Sheila mentions how her poem hangs from the highway lights - GKC also gave a splendid word-painting of such lights:
A great many people talk as if this claim of ours, that all things are poetical, were a mere literary ingenuity, a play on words. Precisely the contrary is true. It is the idea that some things are not poetical which is literary, which is a mere product of words. The word "signal-box" is unpoetical. But the thing signal-box is not unpoetical; it is a place where men, in an agony of vigilance, light blood-red and sea-green fires to keep other men from death. That is the plain, genuine description of what it is; the prose only comes in with what it is called.
[GKC, Heretics CW1:55]
Wow, read those words again, as I fear that perhaps you will not really think about this as you should:

Next time you are out driving, and you see a traffic light, be it red or green (we'll skip yellow) did you EVER consider it to be "the place where men in an agony of vigilance" have kindled the fires - be they simply electronic - with the rich colours of the sea or of blood - in order to keep other men from death!!!
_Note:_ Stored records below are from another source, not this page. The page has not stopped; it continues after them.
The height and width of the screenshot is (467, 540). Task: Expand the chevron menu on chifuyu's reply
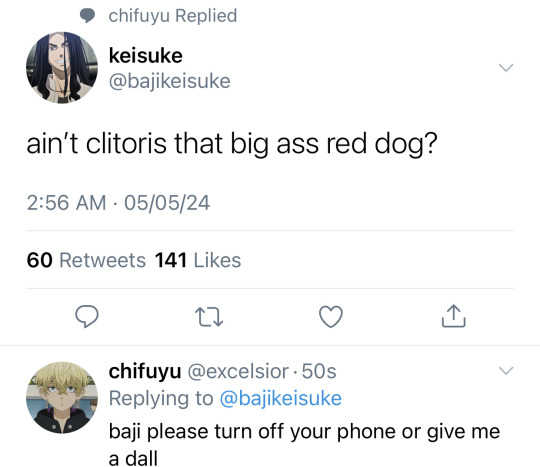pyautogui.click(x=506, y=371)
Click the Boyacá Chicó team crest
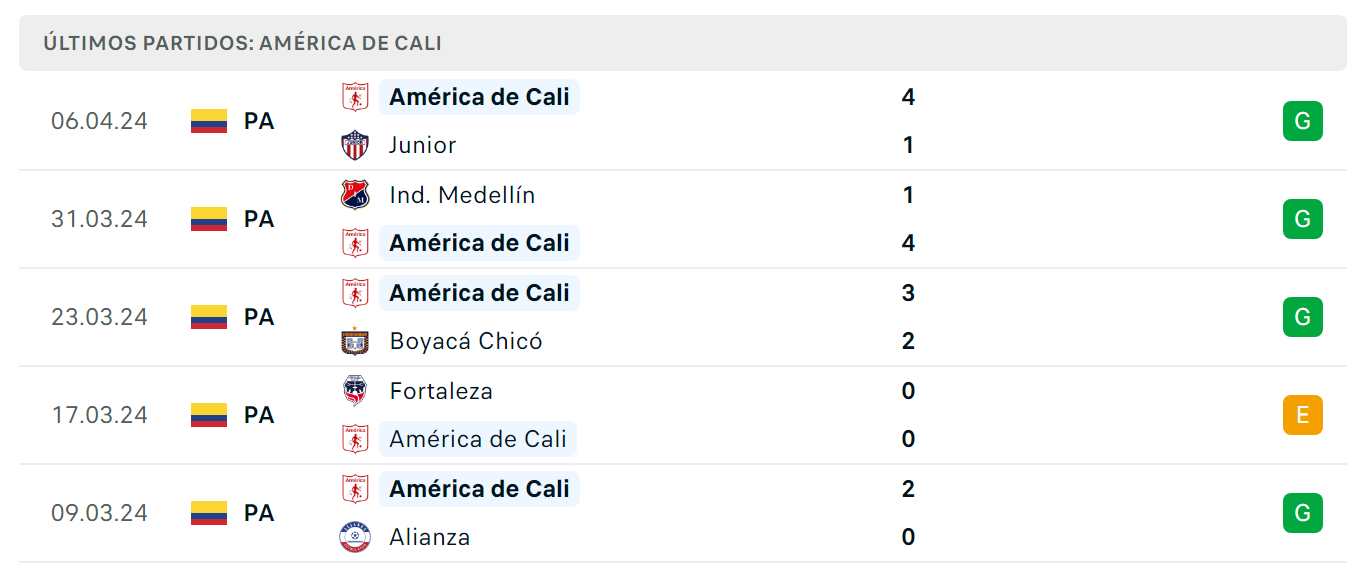The height and width of the screenshot is (573, 1363). (x=355, y=341)
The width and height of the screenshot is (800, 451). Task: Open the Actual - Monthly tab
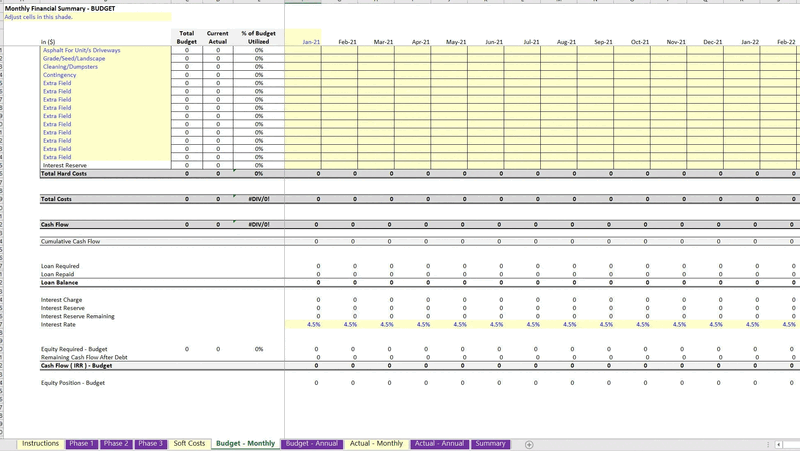tap(376, 443)
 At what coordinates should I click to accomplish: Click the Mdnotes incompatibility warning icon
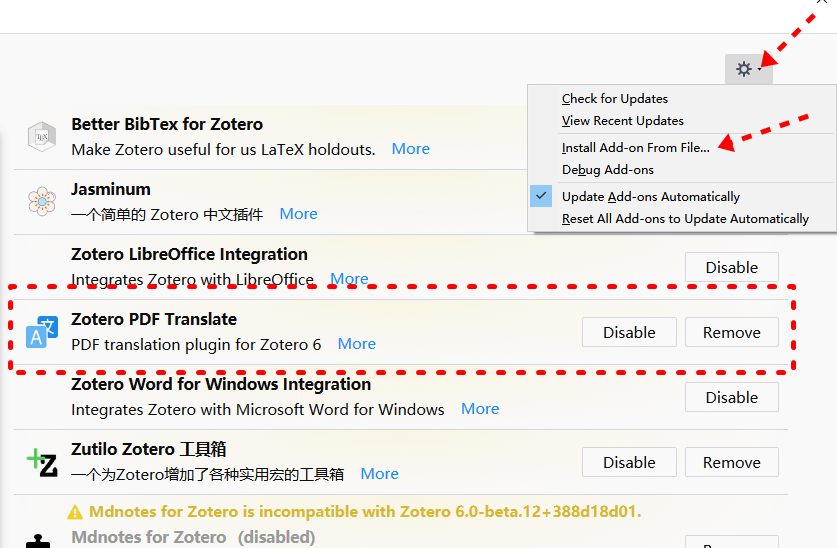click(75, 512)
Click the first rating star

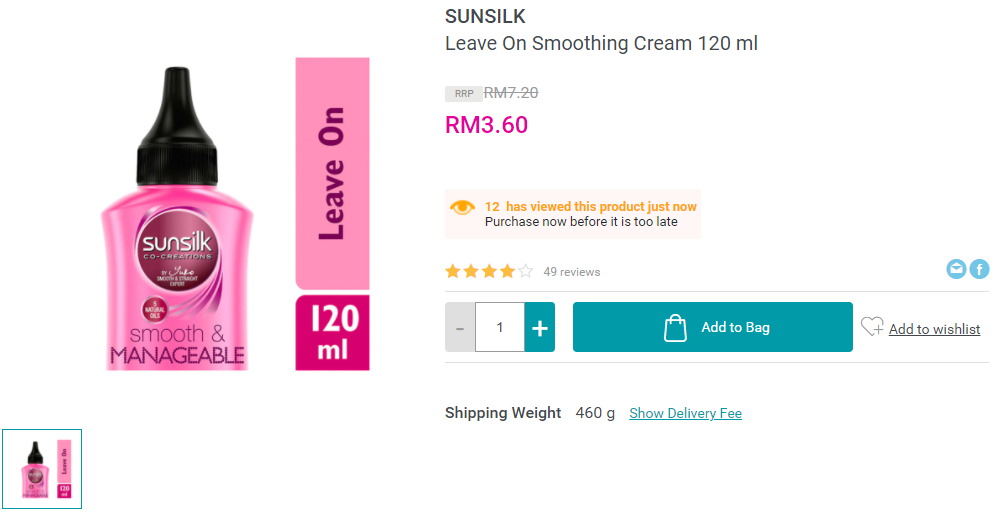tap(453, 271)
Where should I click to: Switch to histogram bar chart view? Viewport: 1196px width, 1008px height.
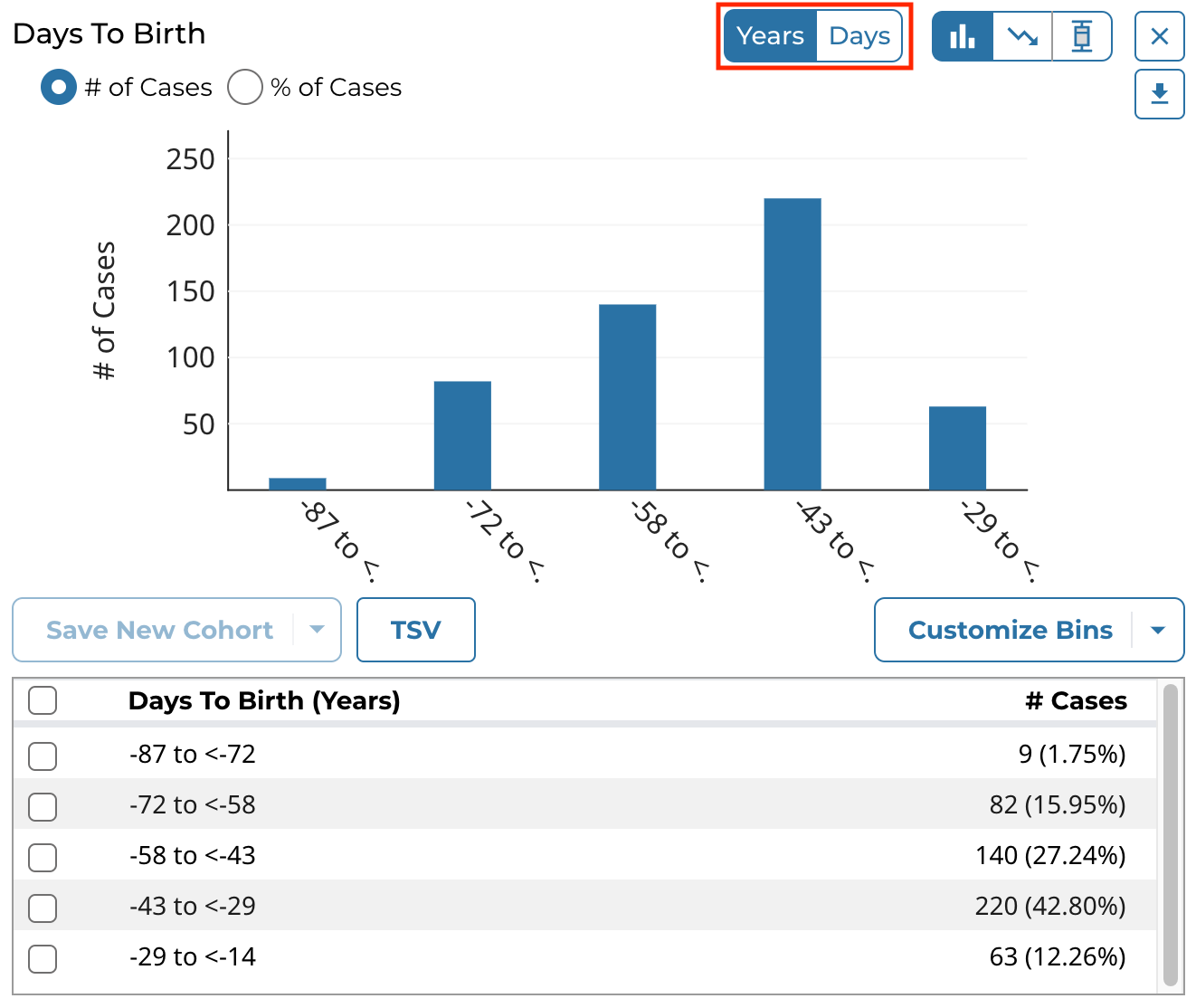pyautogui.click(x=962, y=37)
No wonder we call them the CROSS roads.

It may be postulated - and may be true - that long ago, the demons hinted distortions of the truth to the ancient pagans, so as to further their twisted plots. But from very ancient times any intersection of three roads (like a T, especially at the divisions of farm-lands) was considered sacred, and shrines were erected there. That is why one of the names of the Roman goddess Diana is "Trivia" (Latin: "three ways"). But again! There is poetry, mystical poetry here, for we now know the Truth: He who said "I am the Truth" also said "I am the Way"! [Jn 14:6]

Chesterton as usual says it much better than I can:
Mythology had many sins; but it had not been wrong in being as carnal as the Incarnation.
[GKC, The Everlasting Man CW2:308]
No, in an A.D. world, all things are poetic - all things, water and wine, bread and oil, words and stones, cars and roads... and us too!
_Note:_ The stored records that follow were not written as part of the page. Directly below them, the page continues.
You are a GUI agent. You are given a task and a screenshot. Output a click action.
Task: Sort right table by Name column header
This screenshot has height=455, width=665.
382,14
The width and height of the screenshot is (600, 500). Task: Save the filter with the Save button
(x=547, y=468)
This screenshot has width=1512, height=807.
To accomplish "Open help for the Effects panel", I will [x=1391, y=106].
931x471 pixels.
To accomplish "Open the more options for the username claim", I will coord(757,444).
As GKC says "The greatest of poems is an inventory." [Orthodoxy CW1:267] and it is no wonder that the last psalm (150) is simply a list of musical instruments - all of which are organized that they may MAKE harmony - to praise God. Like this:

Cars and trucks, praise the Lord.
Highways and roads, praise the Lord.
All manner of lights and signals, praise the Lord.
Machines and computers, praise the Lord.
Ye drivers and passengers,
Ye police and fire and emergency workers,
Ye automotive mechanics and fast-food makers,
Ye scientists and engineers,
praise the Lord, give glory and eternal praise to Him.
Amen. Alleluia.

Yes, and tomorrow we'll add some more verses - until the End, when the psalm will stand complete, and then we shall all sing it together.


--Dr. Thursday

1 comment:

  1. King Alfred should have put this poem in his Enchiridion. If only he could have been born now---we could have used his leadership.